##### Given records #####

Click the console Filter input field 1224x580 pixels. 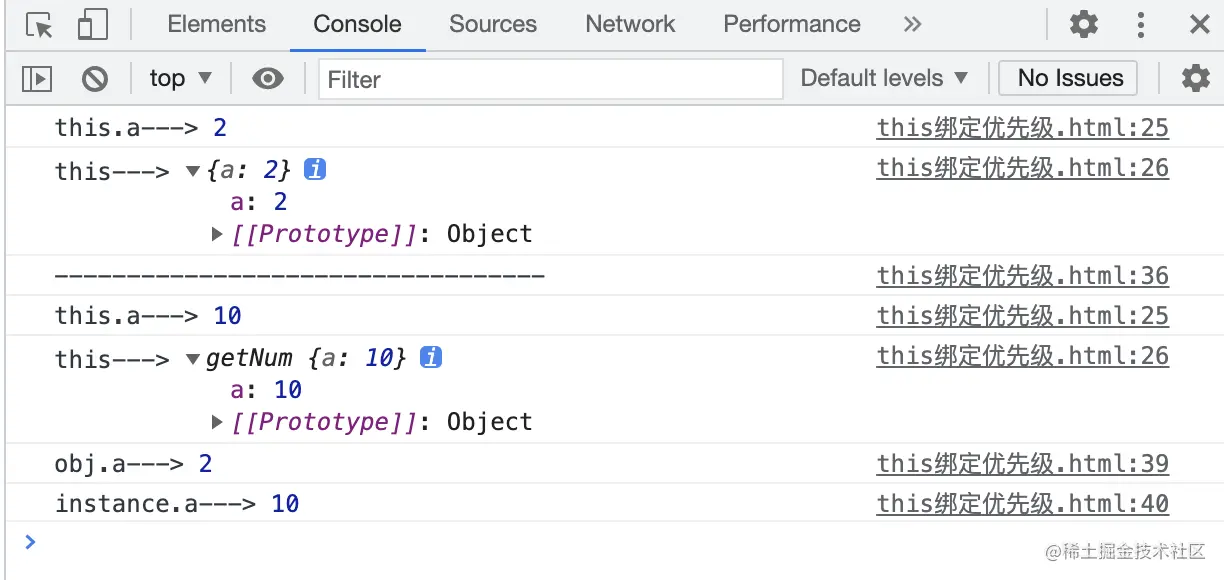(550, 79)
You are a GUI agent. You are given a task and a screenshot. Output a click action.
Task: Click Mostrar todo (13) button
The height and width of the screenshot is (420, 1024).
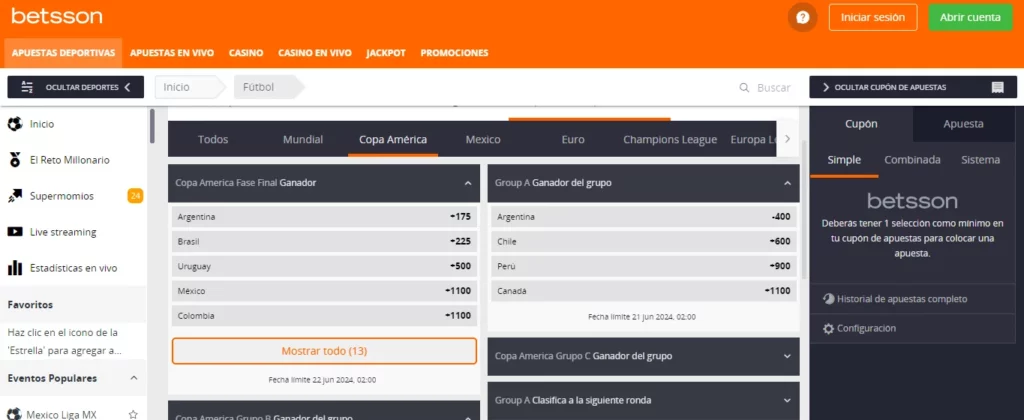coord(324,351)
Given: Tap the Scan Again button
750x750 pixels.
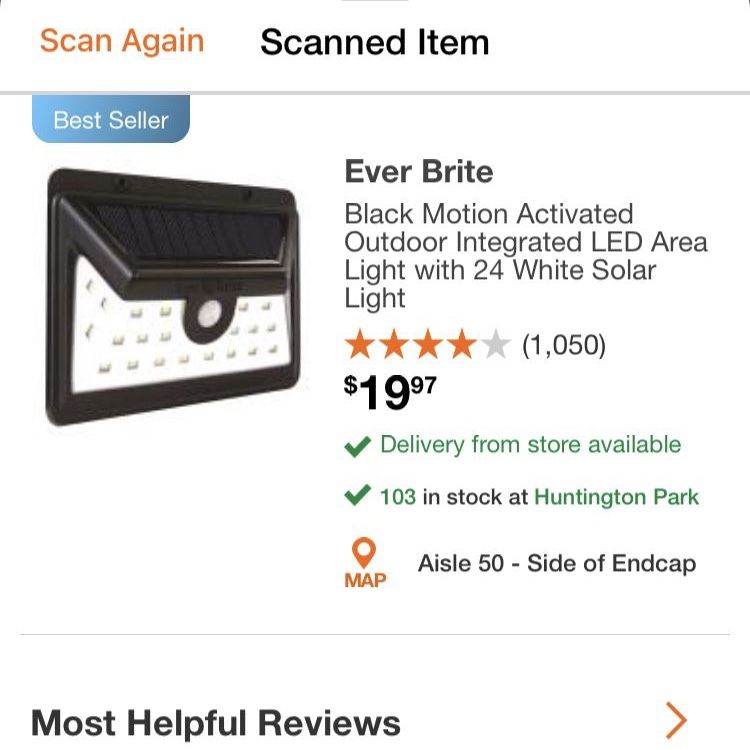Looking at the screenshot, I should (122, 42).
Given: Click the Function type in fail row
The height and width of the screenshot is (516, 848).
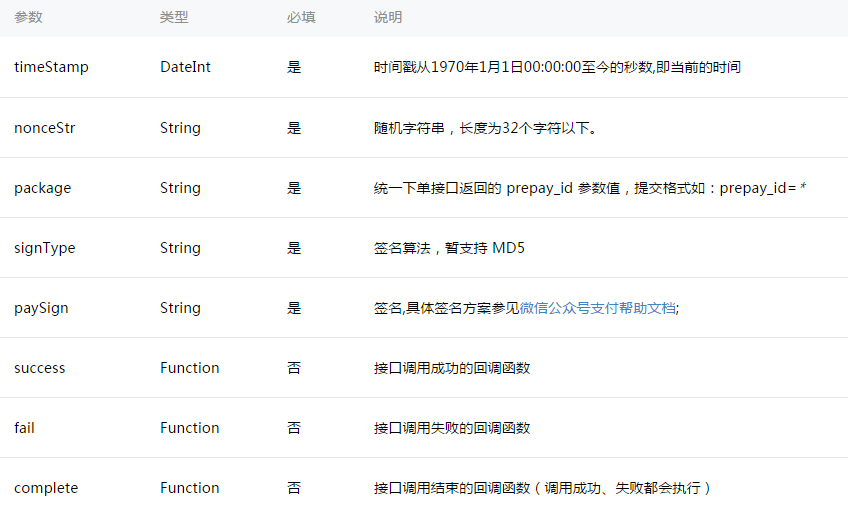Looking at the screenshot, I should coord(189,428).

#####

Your objective:
For the word "button", count the lines of the data that contain it and state only that count.

Solution to this task:
2